Overhoning is an act of degrading a blade's keenness with excessive honing. Thanks to the lack of its understanding, it is not uncommon for inexperienced honers to blame overhoning for poor sharpness of their razors ("I do everything according to the books and the razor is still dull - I must be overhoning"). Consequently and ironically, the most frequent problem related to overhoning among beginners is the lack of sharpness caused by insufficient honing which is caused by their unsubstantiated overhoning fears.
Causes and impacts of overhoning
It is not easy to overhone most edges, but it is possible. It takes either too much pressure, or an excessive amount of laps to create an overhoned edge. Too many laps produce a wire edge that breaks off leaving a jagged rough edge; excessive pressure takes the edge too far. As a result, it becomes very brittle and chippy and falls apart easily.

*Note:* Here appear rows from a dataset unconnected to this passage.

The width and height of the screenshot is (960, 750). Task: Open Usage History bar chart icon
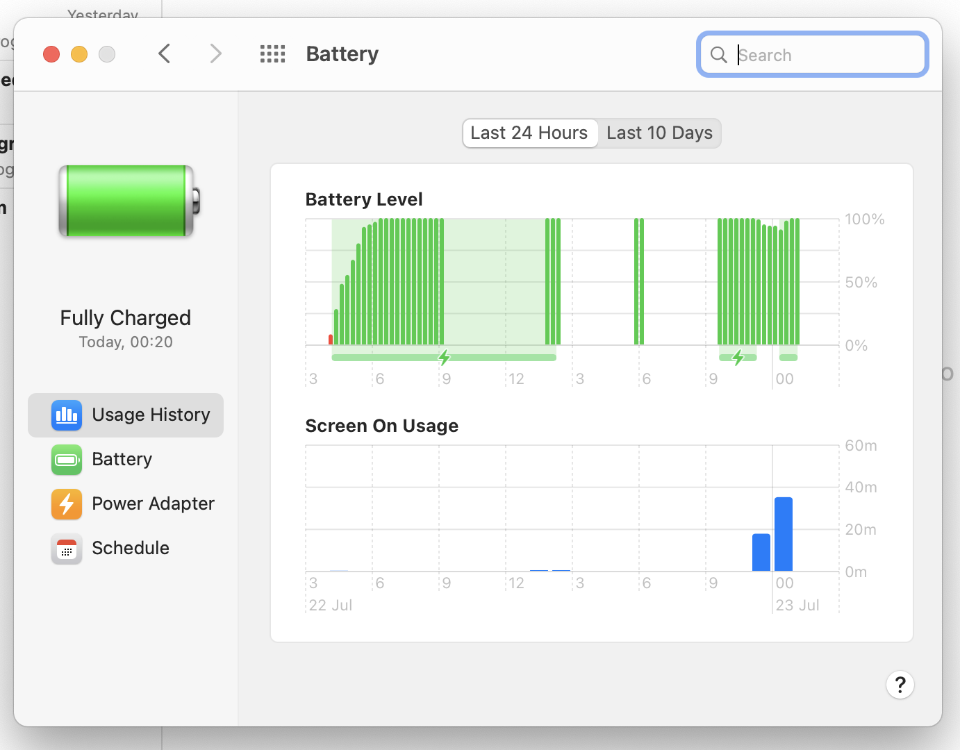(x=67, y=415)
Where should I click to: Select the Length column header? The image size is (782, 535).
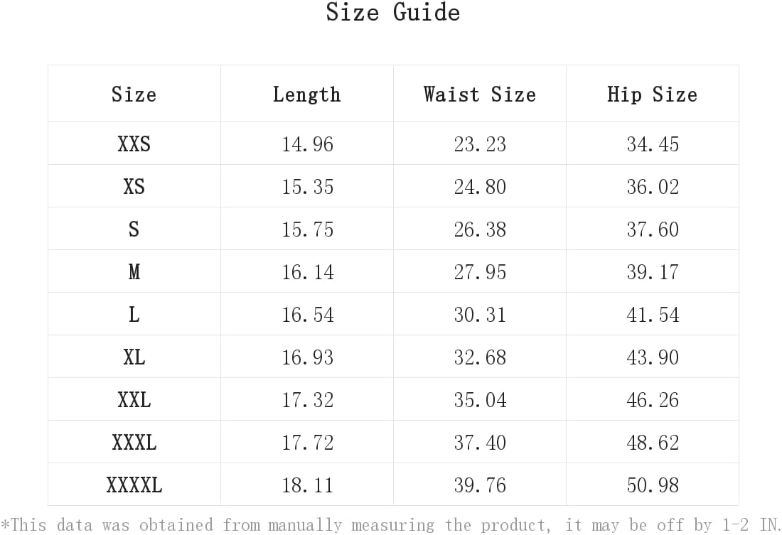306,94
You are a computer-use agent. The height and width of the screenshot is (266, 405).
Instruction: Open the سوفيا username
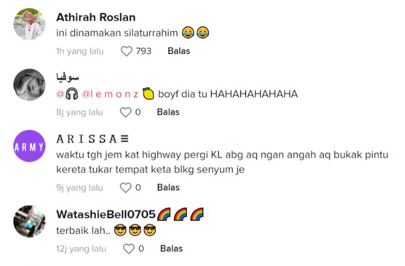click(67, 77)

An overhoned blade feels dull, rough, and is very uncomfortable to shave with.
Test of overhoned edges
Overhoned edges can be usually seen under a 20x loupe and can be detected with the TNT and TPT. Glen/gssixgun advises : "The best way to find an overhoned edge is the TNT but it also can dull a perfectly good edge, so I don't recommend it's use for testing for an overhoned edge. Use the TPT very, very, lightly to feel for a rough spot (using the calloused forefinger tip actually works better for me on this), use magnification to look for a jagged spot." If neither is found then the edge is likely just a bit rough (not overhoned) and can be smoothed out with a .50CrO paste or a fine polisher.

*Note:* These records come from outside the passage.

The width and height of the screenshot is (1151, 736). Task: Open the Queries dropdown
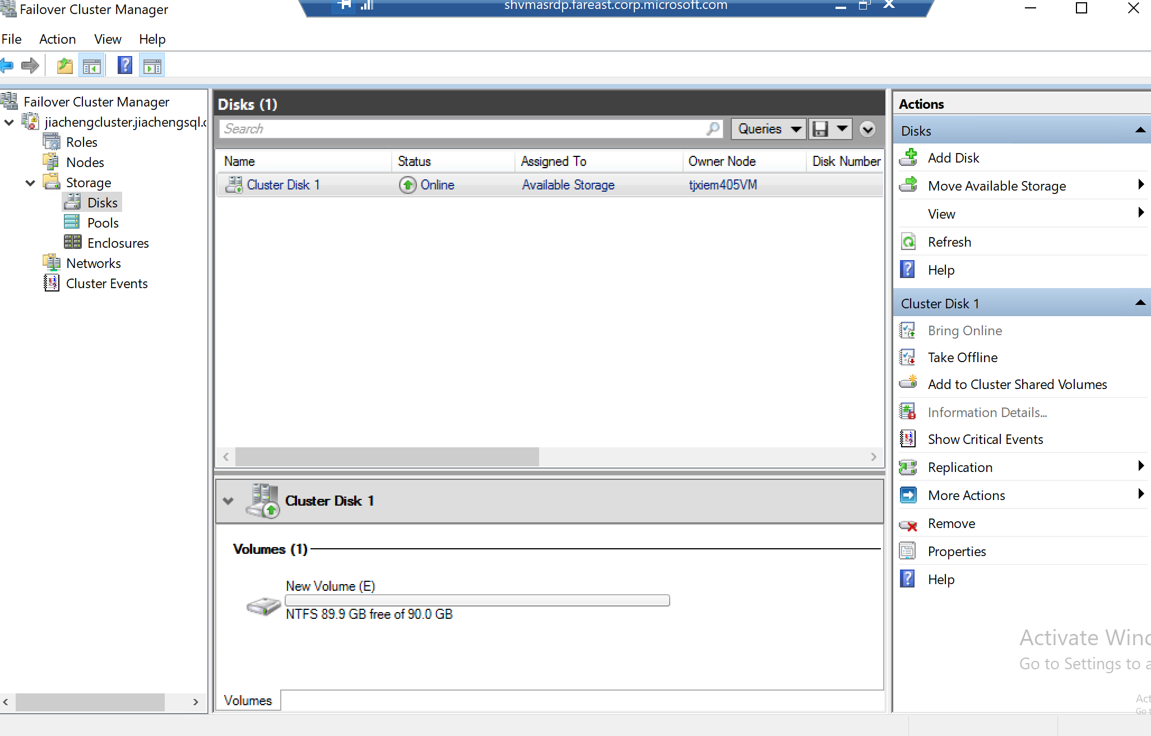768,129
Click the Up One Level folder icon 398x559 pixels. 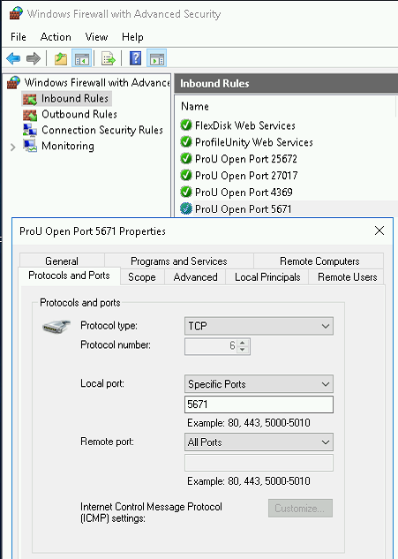pos(61,58)
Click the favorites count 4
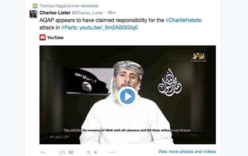 pyautogui.click(x=95, y=152)
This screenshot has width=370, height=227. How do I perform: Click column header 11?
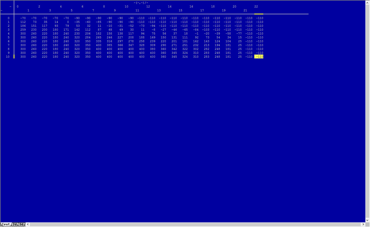(137, 11)
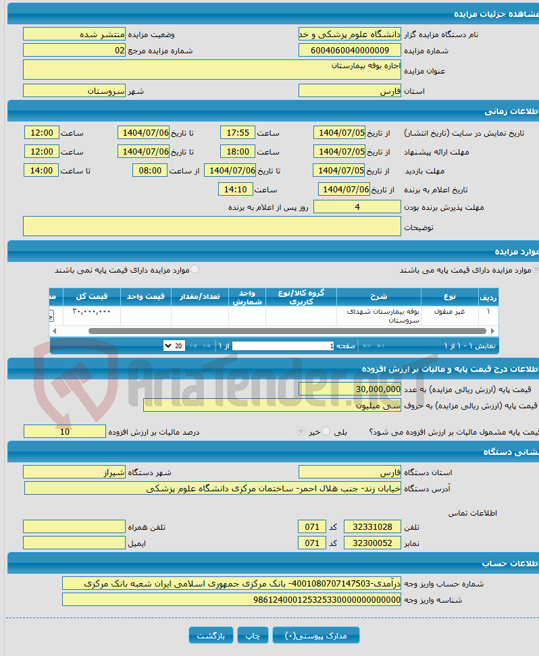Sort table by 'قیمت کل' column header
539x656 pixels.
(x=92, y=297)
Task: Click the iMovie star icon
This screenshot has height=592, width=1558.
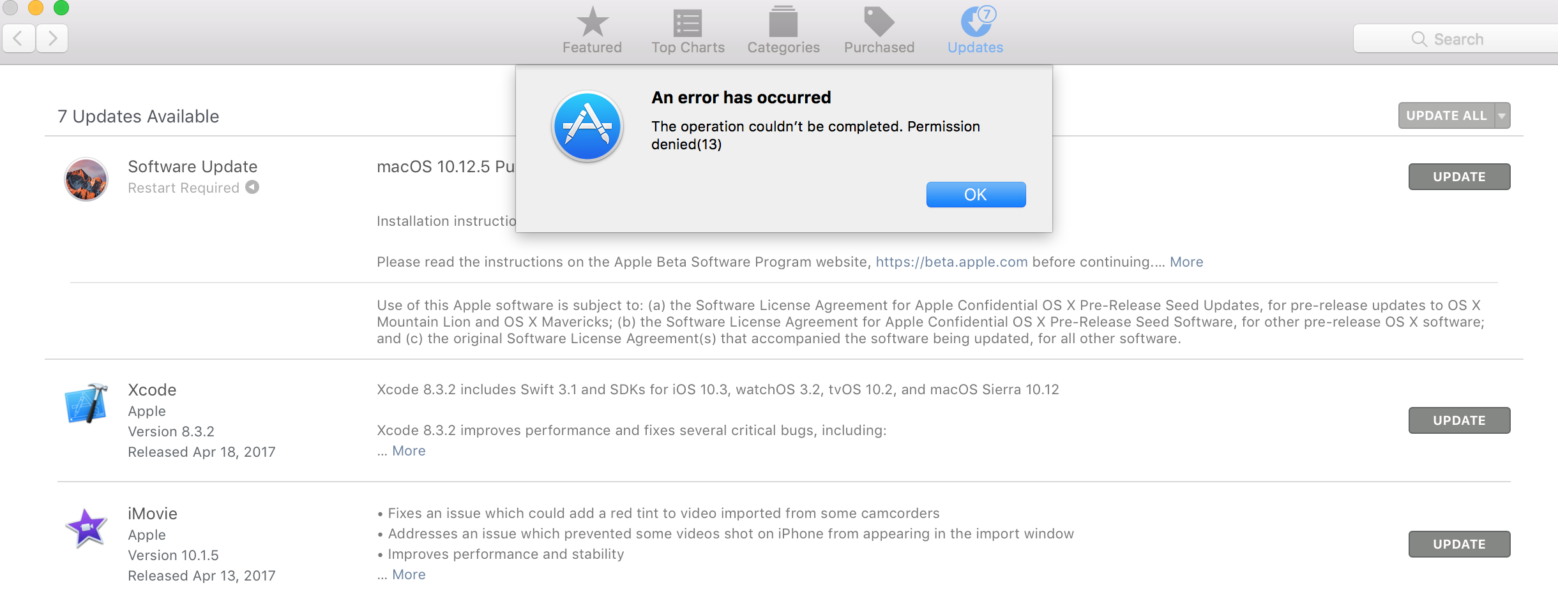Action: (x=86, y=528)
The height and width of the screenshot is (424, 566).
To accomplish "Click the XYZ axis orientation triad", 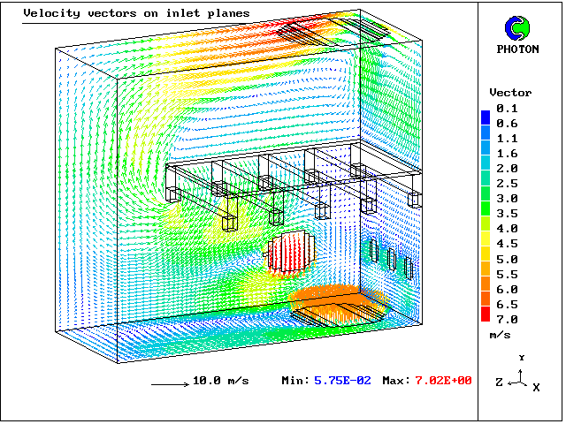I will (x=522, y=378).
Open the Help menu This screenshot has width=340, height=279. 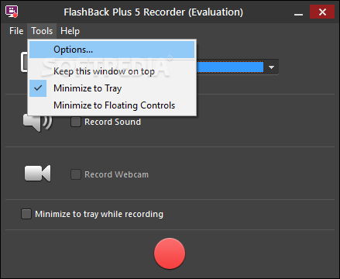[x=70, y=31]
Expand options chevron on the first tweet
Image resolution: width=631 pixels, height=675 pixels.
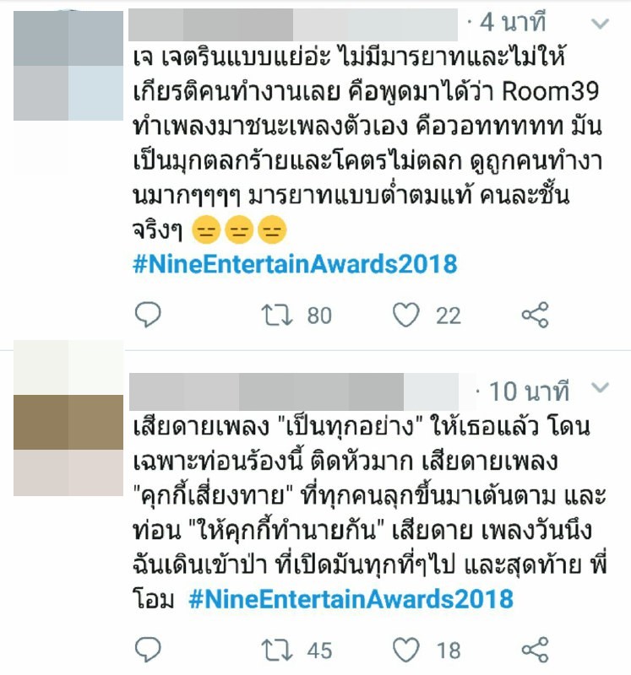click(600, 24)
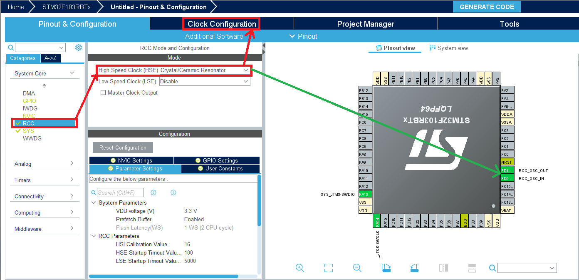Click the GENERATE CODE button

click(486, 7)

How to fix overhoned edges
Overhoned edges can usually be easily cured with several backhoning (spine leading) laps, preferably on the next coarser grit stone (ie: overhoning occurs on the 8k then drop to the 4k to correct it). Once the burr is removed from a deteriorated edge, proceed with normal honing. Always make sure that the bevel is well set before going to finer grits. As you can see from the last statement this is exactly what the pyramid method was designed for, to avoid an overhoned edge...
Hones and laps
Different hones take different numbers of laps or pressure before overhoning. The generic rule of thumb is that it is easier to overhone with fast synthetic hones than with natural stones. 100 laps on a Chinese 12k stone or on a Coticule will certainly not lead to overhoning, but the same amount of laps may be too much for fast Shaptons or Nortons. Coticules and BBWs are known to never overhone.
If you want to see what it takes to overhone an edge, Glen says: "Use a crap blade and put it on a lower grit synthetic hone and apply heavy pressure and use a circular pattern and stay in one spot, and hone until the edge falls apart... You are going to be very surprised at just what it takes to overhone an edge..."
This topic contains distilled information from several SRP discussion threads. Special thanks go to Glen/gssixgun for his valuable comments on this topic.